The present invention generally regards monitoring vehicle data collected from an accelerometer. More particularly, the present invention regards a method and system for monitoring tire pressure and tire parameters using an accelerometer mounted near a wheel.
Significant effects on the tire/wheel/suspension ensemble and overall driving safety may be caused by any of tire deflation or underinflation; tire tread wear, separation, or aging; suspension aging and failure; external ambient conditions (e.g., temperature, humidity); and wheel imbalance. Several systems have been developed to monitor tire pressure in particular, including both direct and indirect systems.
Direct measurement systems include pressure sensors and temperature sensors mounted in the tire in which the signals are wirelessly transmitted to a control unit. The disadvantages of such a system are that it may require batteries, which can cause failure when the batteries fully discharge, problems at low temperatures, and disposal problems. There may be communication problems arising in such a system due to the difficulty of distinguishing the signals received from different tires due to the wireless connections. Additionally, ESD (electrostatic dischage) problems may develop in such a system.
Indirect systems available include algorithms using ABS sensor signals such as wheel speed and inertial sensors. Various problems may be associated with these indirect measurement systems. For instance, some driving conditions may not produce significant information. Also, accuracy may potentially be reduced during new tire brake-in or after a tire change. Additional sensor signals from active dampers (e.g., vertical displacement sensors) may be used in indirect monitoring systems to increase accuracy, and may utilize dynamic frequency evaluation of wheel speed sensors using Fast Fourier Transforms (FFTs). However, there may be insufficient excitation on smooth roads to yield good data utilizing this method. Additionally, there is still significant imprecision with this method and potentially anomalous readings may yield insufficient information to form a conclusion.
Therefore, what is needed is a method for measuring tire pressure, tire tread condition, suspension condition, and other vehicle dynamics using sensors already on many vehicles (including wheel rotation speed sensors), systems already present in some vehicles (electronic stability programs (ESP) and anti-lock braking systems (ABS)), and low-cost additional sensors that increase accuracy by measuring missing dynamics.
A method is provided for monitoring an operating condition of a vehicle including the steps of measuring a longitudinal, a lateral, and/or a vertical acceleration, as well as a wheel rotation speed. The method involves determining a tire condition, a wheel condition, and/or a suspension condition from the wheel rotation speed and the longitudinal, the lateral, and/or the vertical acceleration. Two methods of data analysis are provided which may be utilized alone or in combination. The methods are on-line model-based observers (on-line estimators) and data-based signal processing using power spectral methodologies (one possible method is monitoring Fast Fourier Transforms (FFTs) envelopes).
A device is provided including an accelerometer at a wheel of a vehicle, a wheel rotation speed sensor, and a microprocessor for determining an operating condition.
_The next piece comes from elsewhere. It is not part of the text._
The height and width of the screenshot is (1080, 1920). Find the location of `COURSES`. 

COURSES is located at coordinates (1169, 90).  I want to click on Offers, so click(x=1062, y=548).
The accelerometer measures a longitudinal, a lateral, and/or a vertical acceleration. The wheel rotation speed sensor measures a rotation speed of the wheel. The microprocessor is electrically coupled to the accelerometer and the wheel rotation speed sensor.
A system is provided for monitoring an operating condition of a vehicle which includes an accelerometer (one-dimensional, two-dimensional, or three-dimensional) for each wheel of the vehicle at an axle-end. Each of the accelerometers measures a longitudinal, a lateral, and/or a vertical acceleration. A wheel rotation speed sensor for each wheel of the vehicle is arranged at an axle-end and measures a rotation speed for each wheel. A microprocessor determines the operating condition, which may include a tire condition, a wheel condition, and/or a suspension condition. The microprocessor is electrically coupled to each of the accelerometers and each of the wheel rotation speed sensors.
The advantages of the present invention are that there may be sufficient excitation of the sensor systems from a normal tire tread and proper inflation on even a smooth road. No wireless connection may be necessary, and therefore there may be fewer communication problems and therefore better data and increased accuracy. The accelerometer(s) may be integrated with the wheel rotation speed sensors already used for ABS. The signals may be transmitted over the same output as the wheel rotation speed sensor by modulating the signal or by any other appropriate method of simultaneous signal transmission. This may avoid additional mounting and wiring and the costs associated therewith.